INSTRUCTIONS TO FOLLOW
The lines below starting at the line containing "The width and height of the screenshot is (582, 1610)." and ending at the line containing "Task: Click View affected policies button" are to be repeated exactly, with both ends kept and nothing else added.

Extracted records
• • • •
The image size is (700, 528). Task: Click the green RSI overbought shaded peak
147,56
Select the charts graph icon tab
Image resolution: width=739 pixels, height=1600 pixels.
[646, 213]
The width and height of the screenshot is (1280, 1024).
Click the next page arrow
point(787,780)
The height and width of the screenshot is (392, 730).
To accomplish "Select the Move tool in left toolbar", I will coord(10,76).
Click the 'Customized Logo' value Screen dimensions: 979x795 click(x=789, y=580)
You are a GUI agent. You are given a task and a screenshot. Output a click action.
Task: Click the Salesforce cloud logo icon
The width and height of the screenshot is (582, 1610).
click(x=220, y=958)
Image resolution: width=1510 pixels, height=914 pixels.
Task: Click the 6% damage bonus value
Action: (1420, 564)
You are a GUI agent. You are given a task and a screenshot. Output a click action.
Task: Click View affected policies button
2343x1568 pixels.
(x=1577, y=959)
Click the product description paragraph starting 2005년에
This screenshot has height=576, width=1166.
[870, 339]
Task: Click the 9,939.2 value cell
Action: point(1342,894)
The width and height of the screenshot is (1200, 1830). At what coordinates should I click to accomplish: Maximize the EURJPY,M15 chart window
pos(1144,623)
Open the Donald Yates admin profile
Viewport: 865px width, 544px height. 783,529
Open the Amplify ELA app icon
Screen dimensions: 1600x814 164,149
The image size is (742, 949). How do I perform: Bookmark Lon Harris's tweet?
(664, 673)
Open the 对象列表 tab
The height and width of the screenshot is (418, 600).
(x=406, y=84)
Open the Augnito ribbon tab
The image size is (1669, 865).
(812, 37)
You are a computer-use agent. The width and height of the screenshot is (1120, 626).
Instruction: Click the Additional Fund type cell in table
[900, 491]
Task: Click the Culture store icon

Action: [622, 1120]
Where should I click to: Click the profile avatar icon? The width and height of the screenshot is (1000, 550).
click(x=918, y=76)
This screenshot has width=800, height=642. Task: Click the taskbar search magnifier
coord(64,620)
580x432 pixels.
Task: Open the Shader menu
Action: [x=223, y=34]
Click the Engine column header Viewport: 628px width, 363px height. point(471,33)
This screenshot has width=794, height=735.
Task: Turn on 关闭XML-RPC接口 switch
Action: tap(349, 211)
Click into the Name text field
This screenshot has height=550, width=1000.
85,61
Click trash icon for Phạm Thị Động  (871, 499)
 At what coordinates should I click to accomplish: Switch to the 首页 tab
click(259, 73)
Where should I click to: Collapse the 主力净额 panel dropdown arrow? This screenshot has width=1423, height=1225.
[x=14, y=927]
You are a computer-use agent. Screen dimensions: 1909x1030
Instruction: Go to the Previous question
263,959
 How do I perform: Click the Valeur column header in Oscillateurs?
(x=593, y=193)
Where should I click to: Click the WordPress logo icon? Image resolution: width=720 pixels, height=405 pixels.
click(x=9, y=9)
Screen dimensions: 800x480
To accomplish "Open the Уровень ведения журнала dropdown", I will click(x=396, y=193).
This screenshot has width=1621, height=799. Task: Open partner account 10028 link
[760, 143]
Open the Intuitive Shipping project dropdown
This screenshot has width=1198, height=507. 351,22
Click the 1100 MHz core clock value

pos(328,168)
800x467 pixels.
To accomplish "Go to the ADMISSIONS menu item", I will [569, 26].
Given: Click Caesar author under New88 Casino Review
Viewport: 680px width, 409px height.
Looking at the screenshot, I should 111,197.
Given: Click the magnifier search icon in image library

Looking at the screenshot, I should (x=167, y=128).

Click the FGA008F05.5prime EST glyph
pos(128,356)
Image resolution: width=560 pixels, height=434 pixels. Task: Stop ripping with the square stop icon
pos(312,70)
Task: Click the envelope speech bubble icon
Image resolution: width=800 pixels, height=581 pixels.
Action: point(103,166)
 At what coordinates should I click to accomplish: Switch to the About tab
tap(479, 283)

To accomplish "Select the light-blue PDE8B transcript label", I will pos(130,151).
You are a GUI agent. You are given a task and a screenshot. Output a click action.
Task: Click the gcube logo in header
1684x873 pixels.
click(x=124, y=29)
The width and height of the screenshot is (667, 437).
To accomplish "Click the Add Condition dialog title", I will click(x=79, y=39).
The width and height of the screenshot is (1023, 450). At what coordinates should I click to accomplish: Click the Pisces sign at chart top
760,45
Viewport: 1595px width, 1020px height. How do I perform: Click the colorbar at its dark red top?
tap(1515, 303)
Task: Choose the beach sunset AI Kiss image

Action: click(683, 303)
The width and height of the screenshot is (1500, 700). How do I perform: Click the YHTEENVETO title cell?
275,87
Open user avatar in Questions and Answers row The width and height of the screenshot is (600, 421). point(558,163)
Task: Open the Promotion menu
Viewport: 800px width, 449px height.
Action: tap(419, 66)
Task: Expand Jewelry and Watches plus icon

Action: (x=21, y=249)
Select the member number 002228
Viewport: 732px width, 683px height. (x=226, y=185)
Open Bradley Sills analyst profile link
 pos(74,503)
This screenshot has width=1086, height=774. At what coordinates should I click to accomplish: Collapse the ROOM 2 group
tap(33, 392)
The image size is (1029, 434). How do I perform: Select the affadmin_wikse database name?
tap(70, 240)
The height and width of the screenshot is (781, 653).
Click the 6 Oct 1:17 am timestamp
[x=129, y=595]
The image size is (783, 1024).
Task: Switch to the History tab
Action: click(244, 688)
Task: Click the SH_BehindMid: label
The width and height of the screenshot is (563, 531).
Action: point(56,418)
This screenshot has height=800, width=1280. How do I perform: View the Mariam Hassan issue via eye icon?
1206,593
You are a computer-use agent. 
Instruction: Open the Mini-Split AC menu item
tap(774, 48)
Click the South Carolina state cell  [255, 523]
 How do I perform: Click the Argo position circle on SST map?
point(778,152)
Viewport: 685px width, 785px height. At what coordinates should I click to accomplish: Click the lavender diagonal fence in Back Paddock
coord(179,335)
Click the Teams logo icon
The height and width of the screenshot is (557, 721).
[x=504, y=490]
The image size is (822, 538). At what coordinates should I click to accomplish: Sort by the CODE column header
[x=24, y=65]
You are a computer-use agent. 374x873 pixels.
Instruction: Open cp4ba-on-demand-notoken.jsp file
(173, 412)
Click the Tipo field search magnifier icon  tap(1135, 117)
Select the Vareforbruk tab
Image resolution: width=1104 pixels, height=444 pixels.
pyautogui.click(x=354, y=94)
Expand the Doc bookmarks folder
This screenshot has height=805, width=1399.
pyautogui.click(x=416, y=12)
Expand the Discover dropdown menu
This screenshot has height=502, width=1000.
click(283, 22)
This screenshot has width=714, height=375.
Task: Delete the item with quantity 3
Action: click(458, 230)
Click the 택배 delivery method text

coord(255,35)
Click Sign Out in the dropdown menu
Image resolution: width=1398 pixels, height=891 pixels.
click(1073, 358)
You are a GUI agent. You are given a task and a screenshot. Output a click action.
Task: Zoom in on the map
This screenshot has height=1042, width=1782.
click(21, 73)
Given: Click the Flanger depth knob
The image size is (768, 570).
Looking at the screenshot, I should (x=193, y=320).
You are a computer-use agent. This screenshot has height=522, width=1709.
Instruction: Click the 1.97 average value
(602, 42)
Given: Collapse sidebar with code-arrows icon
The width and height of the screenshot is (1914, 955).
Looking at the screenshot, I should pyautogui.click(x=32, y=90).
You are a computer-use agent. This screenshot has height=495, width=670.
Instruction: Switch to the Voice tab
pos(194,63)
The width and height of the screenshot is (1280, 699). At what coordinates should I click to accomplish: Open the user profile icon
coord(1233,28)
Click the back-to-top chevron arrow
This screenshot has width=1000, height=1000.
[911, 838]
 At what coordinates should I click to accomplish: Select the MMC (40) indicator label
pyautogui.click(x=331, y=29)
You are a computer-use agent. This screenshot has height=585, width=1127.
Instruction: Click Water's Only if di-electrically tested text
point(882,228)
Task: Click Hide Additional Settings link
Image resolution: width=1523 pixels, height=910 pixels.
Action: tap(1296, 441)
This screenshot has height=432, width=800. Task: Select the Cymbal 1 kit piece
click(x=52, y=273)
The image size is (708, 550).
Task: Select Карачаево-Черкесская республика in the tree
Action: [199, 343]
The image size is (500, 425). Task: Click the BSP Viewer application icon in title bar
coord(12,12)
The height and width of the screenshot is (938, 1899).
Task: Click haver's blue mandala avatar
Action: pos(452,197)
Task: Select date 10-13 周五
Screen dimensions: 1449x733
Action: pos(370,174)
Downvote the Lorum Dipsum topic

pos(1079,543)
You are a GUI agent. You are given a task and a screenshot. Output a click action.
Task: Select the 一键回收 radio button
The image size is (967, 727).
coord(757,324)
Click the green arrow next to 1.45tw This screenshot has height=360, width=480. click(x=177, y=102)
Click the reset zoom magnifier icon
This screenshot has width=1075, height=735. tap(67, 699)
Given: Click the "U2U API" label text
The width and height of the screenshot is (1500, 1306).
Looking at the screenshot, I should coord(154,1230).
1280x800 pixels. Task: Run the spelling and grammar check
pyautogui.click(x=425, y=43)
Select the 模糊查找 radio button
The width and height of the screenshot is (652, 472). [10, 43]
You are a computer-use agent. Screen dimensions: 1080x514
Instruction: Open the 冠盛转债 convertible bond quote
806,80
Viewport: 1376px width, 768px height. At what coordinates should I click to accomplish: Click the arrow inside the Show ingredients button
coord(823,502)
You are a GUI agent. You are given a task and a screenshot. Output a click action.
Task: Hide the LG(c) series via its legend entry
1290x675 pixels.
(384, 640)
• • • •
EXPECTED OUTPUT
The width and height of the screenshot is (582, 1610).
click(x=220, y=958)
Image resolution: width=1510 pixels, height=914 pixels.
Task: Click the 6% damage bonus value
Action: (1420, 564)
You are a GUI agent. You are given a task and a screenshot. Output a click action.
Task: Click View affected policies button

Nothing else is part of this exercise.